The latter, the guidance notes, states that “where a full gender recognition certificate has been issued to a person that their acquired gender is female, the person's sex is that of a woman, and where a full gender recognition certificate has been issued to a person that their acquired gender is male, the person's sex becomes that of a man”.
Feminist organisation For Women Scotland challenged the Scottish Government’s position, arguing it is at odds with an earlier ruling which found that including transgender women in the definition of woman for the purposes of the Gender Representation on Public Boards Act would effectively alter the terms of the Equality Act. The Scottish Government cannot do that because the Equality Act is a reserved piece of legislation.
However, Lady Haldane today issued an opinion noting that the Scottish Government’s guidance, which was revised as a direct result of the earlier case and relates only to the law on public boards, is lawful.
“I conclude that in this context, which is the meaning of sex for the purposes of the 2010 Act, sex is not limited to biological or birth sex, but includes those in possession of a GRC [gender recognition certificate] obtained in accordance with the 2004 Act stating their acquired gender, and thus their sex,” she wrote.
“Such a conclusion does not offend against, or give rise to any conflict with, legislation where it is clear that sex means biological sex.”

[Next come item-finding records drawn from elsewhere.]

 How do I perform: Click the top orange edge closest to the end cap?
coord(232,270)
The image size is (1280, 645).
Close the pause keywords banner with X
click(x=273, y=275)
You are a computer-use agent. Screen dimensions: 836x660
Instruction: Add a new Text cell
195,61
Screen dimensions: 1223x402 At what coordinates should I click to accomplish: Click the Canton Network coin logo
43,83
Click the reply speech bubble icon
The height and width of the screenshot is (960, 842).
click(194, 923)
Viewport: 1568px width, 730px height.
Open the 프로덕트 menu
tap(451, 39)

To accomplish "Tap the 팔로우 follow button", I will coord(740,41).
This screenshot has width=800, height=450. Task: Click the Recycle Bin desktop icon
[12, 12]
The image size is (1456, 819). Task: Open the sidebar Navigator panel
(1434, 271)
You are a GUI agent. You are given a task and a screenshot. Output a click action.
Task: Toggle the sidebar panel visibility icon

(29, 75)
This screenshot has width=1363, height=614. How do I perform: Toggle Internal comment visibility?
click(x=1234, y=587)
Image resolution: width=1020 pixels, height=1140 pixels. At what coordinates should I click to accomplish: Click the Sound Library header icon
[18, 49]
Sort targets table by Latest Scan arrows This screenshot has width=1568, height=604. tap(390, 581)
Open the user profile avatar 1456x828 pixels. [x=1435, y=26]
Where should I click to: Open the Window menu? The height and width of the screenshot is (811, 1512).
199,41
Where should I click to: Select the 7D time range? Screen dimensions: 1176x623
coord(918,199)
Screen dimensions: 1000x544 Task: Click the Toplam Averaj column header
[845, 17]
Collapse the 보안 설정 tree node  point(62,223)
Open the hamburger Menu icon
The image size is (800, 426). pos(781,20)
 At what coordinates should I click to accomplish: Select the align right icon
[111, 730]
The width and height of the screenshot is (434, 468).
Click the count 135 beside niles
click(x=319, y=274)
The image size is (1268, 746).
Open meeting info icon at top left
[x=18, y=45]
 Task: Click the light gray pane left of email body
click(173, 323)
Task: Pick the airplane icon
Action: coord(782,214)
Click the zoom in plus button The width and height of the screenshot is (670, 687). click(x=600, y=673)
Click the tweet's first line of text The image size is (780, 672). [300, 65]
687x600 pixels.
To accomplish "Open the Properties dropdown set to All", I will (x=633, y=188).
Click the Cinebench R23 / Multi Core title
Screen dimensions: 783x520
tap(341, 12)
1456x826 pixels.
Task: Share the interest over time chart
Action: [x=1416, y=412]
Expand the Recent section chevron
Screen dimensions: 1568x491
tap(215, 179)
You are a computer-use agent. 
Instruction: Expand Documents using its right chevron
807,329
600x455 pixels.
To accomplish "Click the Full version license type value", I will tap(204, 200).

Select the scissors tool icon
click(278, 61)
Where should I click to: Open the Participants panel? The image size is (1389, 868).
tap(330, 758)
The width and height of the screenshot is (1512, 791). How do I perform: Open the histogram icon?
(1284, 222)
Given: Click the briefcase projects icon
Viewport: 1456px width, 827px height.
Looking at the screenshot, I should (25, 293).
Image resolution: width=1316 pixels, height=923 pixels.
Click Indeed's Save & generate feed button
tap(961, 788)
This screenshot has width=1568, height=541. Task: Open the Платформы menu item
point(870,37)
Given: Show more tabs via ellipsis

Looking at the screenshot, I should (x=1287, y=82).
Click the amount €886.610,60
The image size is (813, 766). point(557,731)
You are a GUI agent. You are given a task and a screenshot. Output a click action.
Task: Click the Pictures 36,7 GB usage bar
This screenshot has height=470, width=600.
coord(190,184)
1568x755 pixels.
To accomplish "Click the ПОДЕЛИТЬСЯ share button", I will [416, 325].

Lady Haldane noted that the issue of transgender rights is “an often contentious social policy debate”, but that the court was not being asked to resolve that debate. The matter she was being asked to consider, she stressed, “is in the end of the day one of legal interpretation”.
She addressed the earlier case, which was also brought by For Women Scotland – which ultimately won on appeal – and said she accepted the Scottish Government’s position that it dealt with a different issue to the current matter.
“I do not accept that, read fairly and as a whole, the decision in [the first case] is authority for the proposition that the appeal court has authoritatively determined that sex for the purposes of the 2010 Act, means only biological sex, and therefore that any further or alternative consideration of that issue is foreclosed,” she wrote.
In a statement For Women Scotland said it was “hugely disappointed” in the court’s ruling and was considering whether action could be taken.
“At first reading this seems disastrous for women who are seemingly now no longer recognised in law as a sex class, with distinct requirements of our own,” it said.
“We are obviously still analysing the decision and will consider if any further legal action is appropriate in due course.
“There are clear ramifications for the Gender Recognition Reform Bill currently before parliament and we hope some time will be allowed for MSPs to digest the ruling and its consequences.
“It is now beyond doubt that the bill is not a ‘simple administration change’ but does have a wider impact on society.”
Vic Valentine, manager of transgender rights organisation Scottish Trans, welcomed the ruling saying that it “upholds trans people’s existing rights”.
“A trans person who receives a GRC might be discriminated against because of their recognised sex, and they would be protected from that discrimination by the Equality Act,” Valentine said.
“It is important to add that this ruling does not affect the exceptions in the Equality Act which mean that single-sex services can exclude trans people or treat them less favourably where it is a proportionate means to a legitimate aim, although services are not required to do so.
“They can do that whether or not the trans person has a GRC. In short, the ruling confirms the status quo and the rights of women and trans people under it.”